Red Knots wintering in Florida: 2005/6 expedition


86 – 99

1 December 06

Lawrence J. Niles, Amanda D. Dey, Nancy J. Douglass, Jacquie A. Clark, Nigel A. Clark, A. Steve Gates, Brian A. Harrington, Mark K. Peck, Humphrey P. Sitters

Lawrence J. Niles

New Jersey Division of Fish & Wildlife, Endangered & Nongame Species Program, PO Box 400, Trenton, New Jersey 08625-0400, USA.


Public Files

During Dec. 2005 and Jan. 2006, we counted 2,500 Red Knots in a survey of 300 km of the west coast of Florida between Anclote Key and Cape Romano. Sample surveys along parts of the remainder of the Florida coast located a further 1,530 so the minimum winter population of the state was about 4,000. Re-sighting of individually marked knots indicate that a substantial proportion of Florida birds migrate via the U.S. east coast and stopover on the Atlantic coast of New Jersey. Biometrics of knots caught show that Florida birds have longer bills and are heavier than those that winter in Tierra del Fuego.
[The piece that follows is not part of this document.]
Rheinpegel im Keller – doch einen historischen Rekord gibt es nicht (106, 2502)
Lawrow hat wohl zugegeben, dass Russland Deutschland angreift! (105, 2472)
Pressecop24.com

They are also heavier than knots wintering on the coast of Maranhão, N Brazil. At one of our study sites, Longboat Key, which is probably typical of much of the Florida coastline, knots were feeding on beaches that were crowded with holidaymakers. Although they were habituated to people, allowing close approach, we consider that frequent disturbance is likely to be detrimental. We suggest conservation prescriptions.